How much time is 10 minutes? That's about the length of a coffee break or a water cooler chat about the Super Bowl.

Now, I don't mean to denigrate surgeons. They have hard jobs and see a lot of patients. But in 10 minutes even the most brilliant surgeon can't extract enough information to understand the complexities of what's going on with your knees -- and these complexities hold the key to your getting better.

What a good surgeon will do: inspect the joint, bend your knee, and ask you "Does this hurt? What about this?" as he probes. But once he determines there isn't an obvious overlooked problem, and you really do have the kind of nagging knee pain common to cartilage damage, he's gonna kind of shrug.

What else can he do?

Once the damage is bad enough, and you need some kind of surgery just to make life tolerable, he figures he'll see you again.
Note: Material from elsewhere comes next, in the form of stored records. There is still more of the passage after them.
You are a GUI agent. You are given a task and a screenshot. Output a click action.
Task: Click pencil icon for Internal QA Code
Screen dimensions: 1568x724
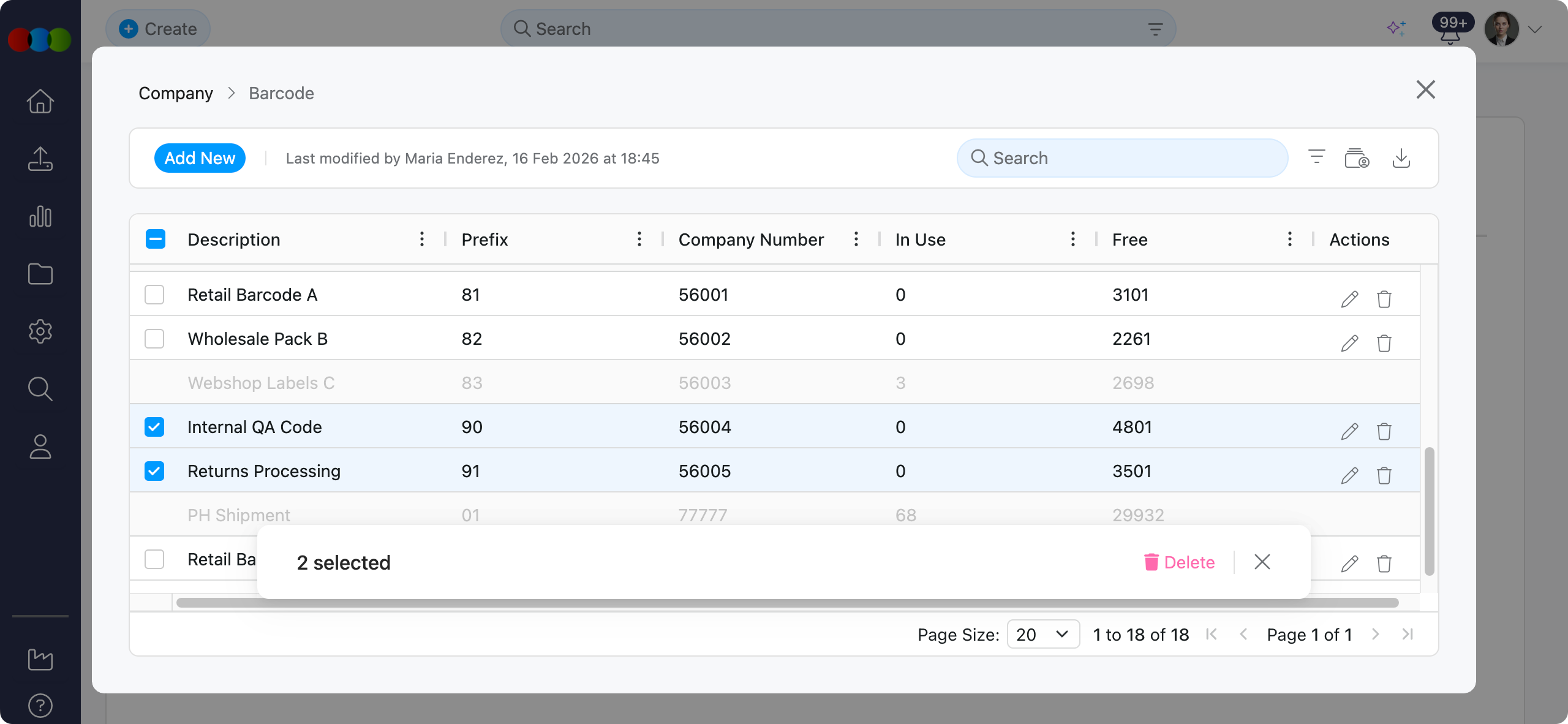coord(1349,431)
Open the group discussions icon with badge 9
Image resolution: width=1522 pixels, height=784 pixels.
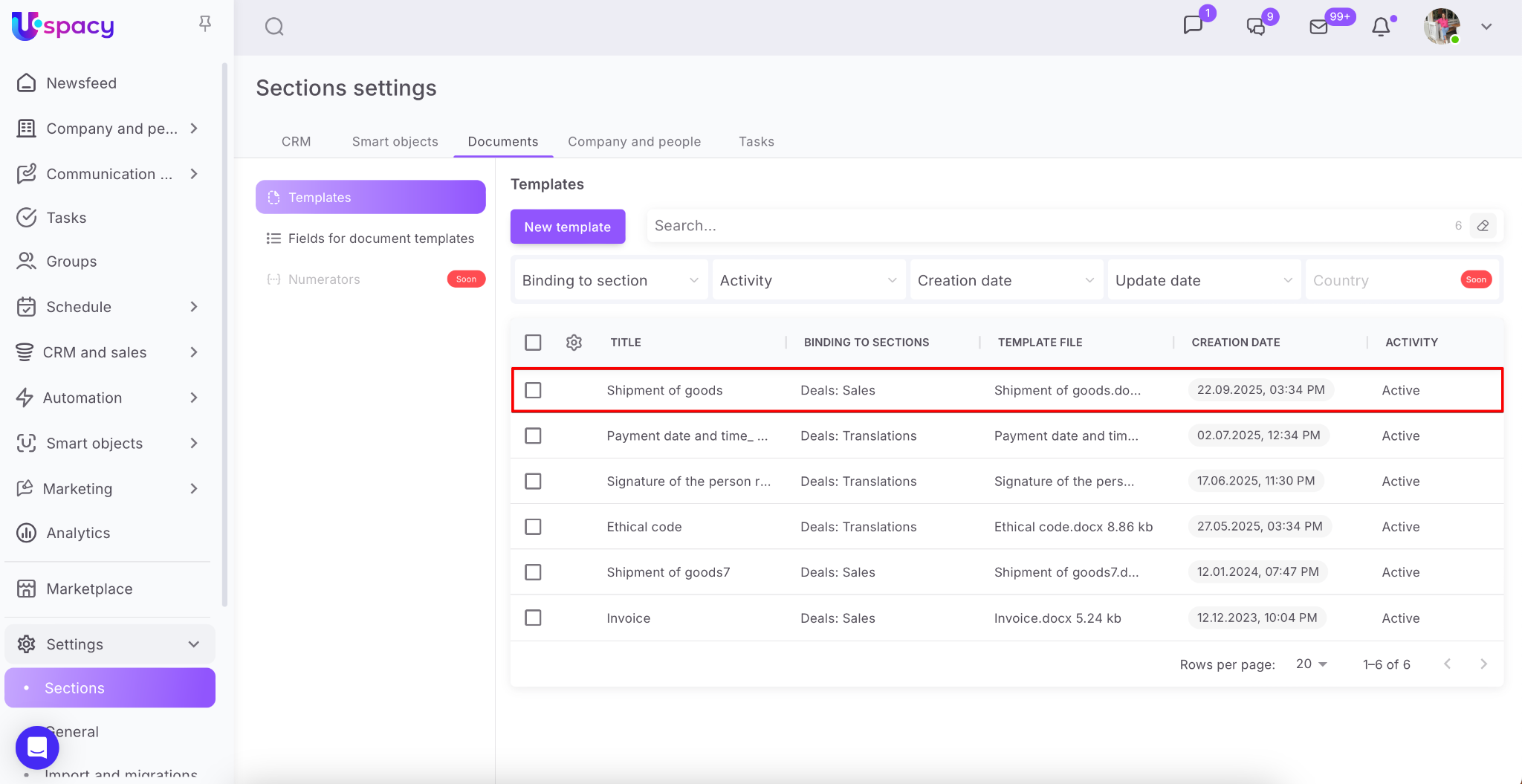tap(1256, 27)
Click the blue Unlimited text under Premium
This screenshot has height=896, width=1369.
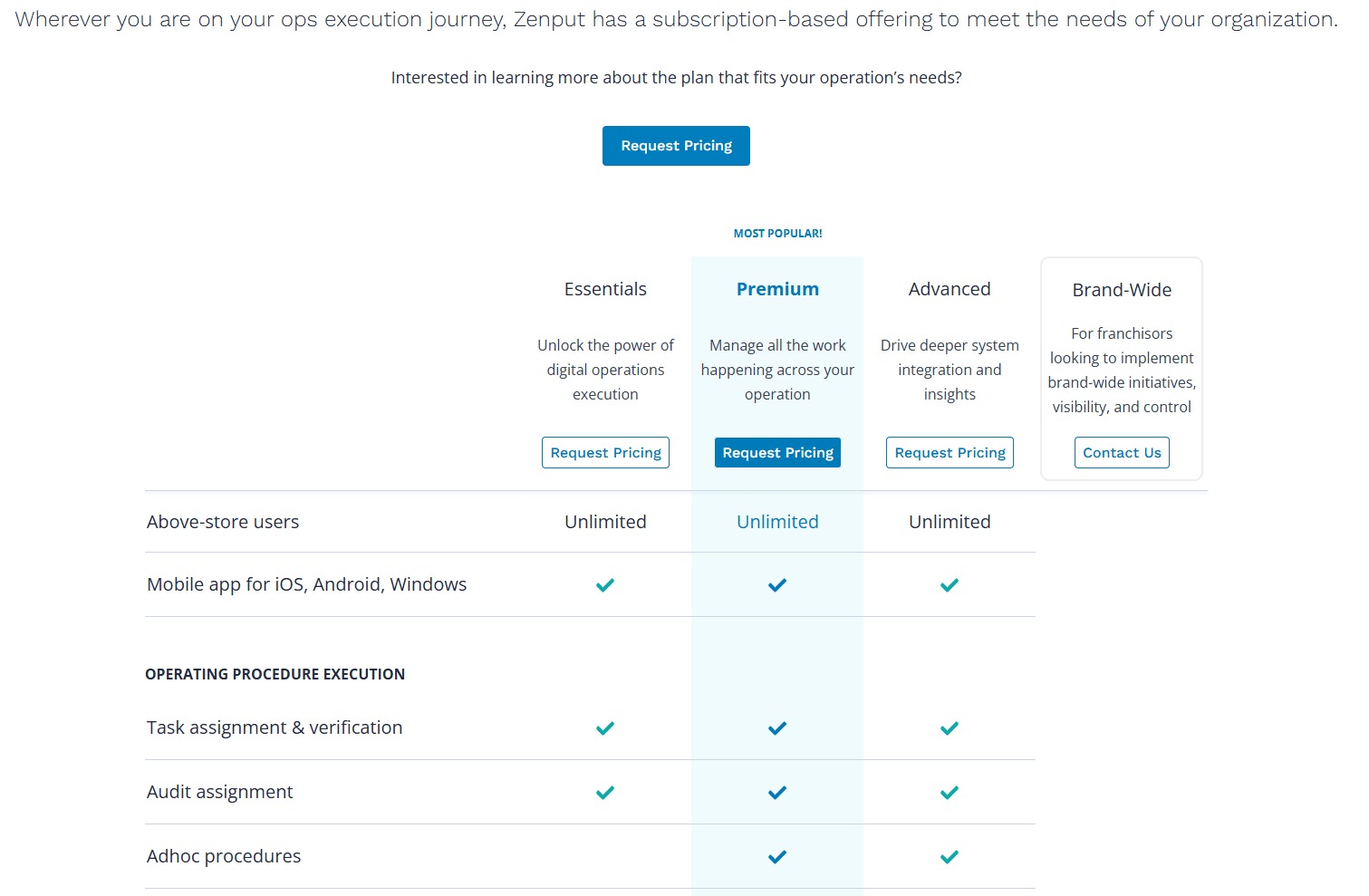tap(777, 522)
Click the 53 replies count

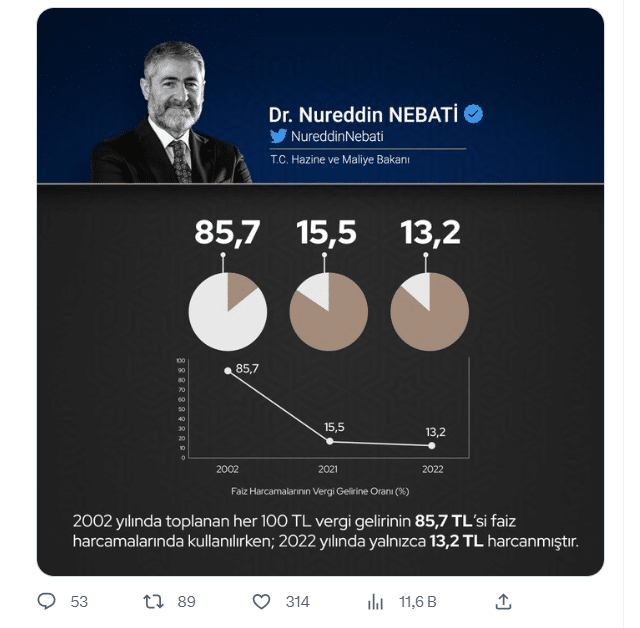tap(79, 602)
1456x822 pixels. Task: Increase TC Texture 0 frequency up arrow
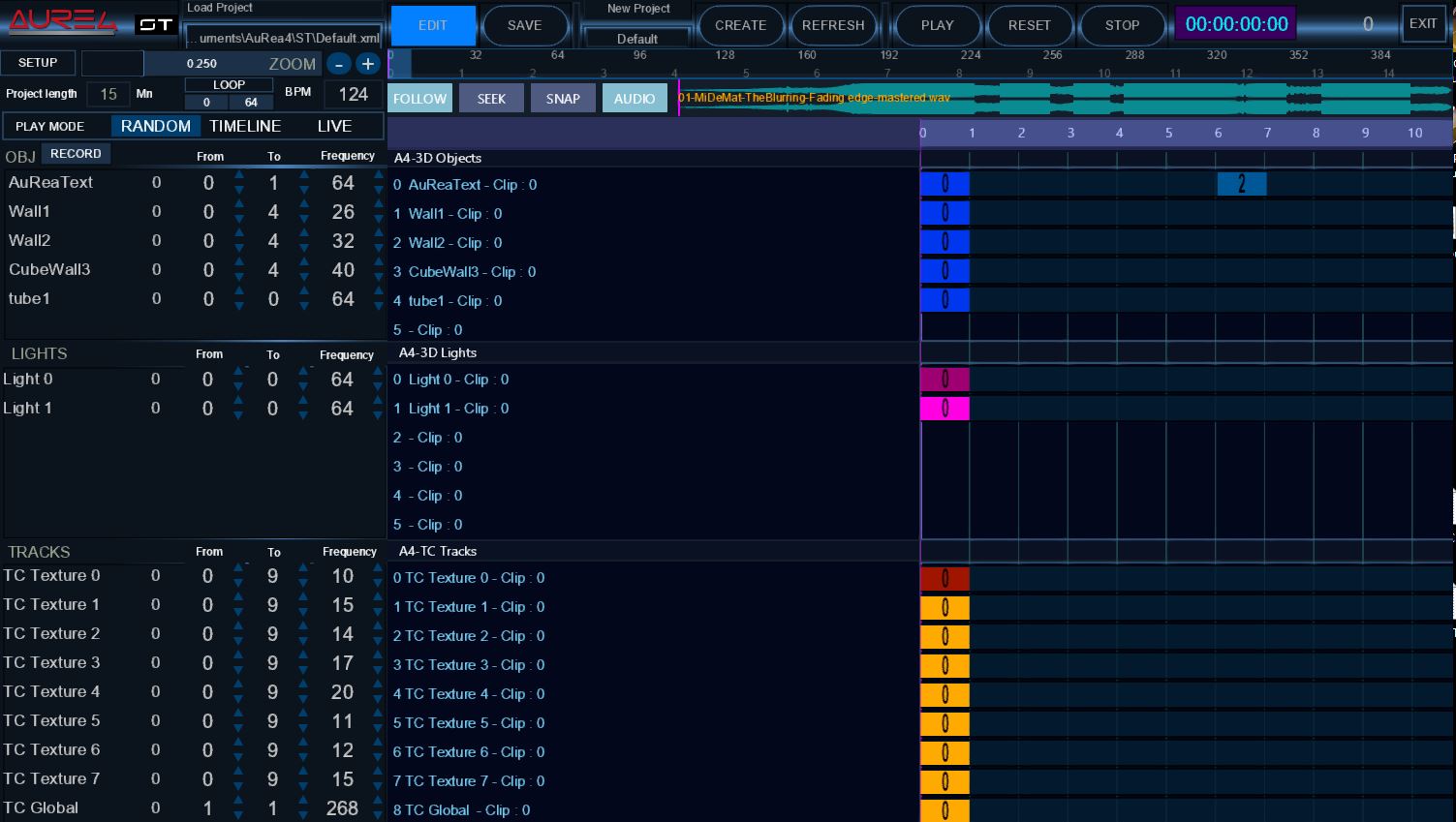pos(378,568)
Again: this isn't meant to be an indictment of surgeons. Because at this point, a surgeon isn't who you need anyway. You really need two people on your case. One is a smart physical therapist who believes that knees can heal (not just that muscles can get stronger), and knows how. The other -- more important -- is yourself.

P.S. I'll throw open the comment section below to Ron and others who want to ask him questions (assuming Ron checks in regularly, and I think he does). People always want to know more about success stories. All yours, Ron!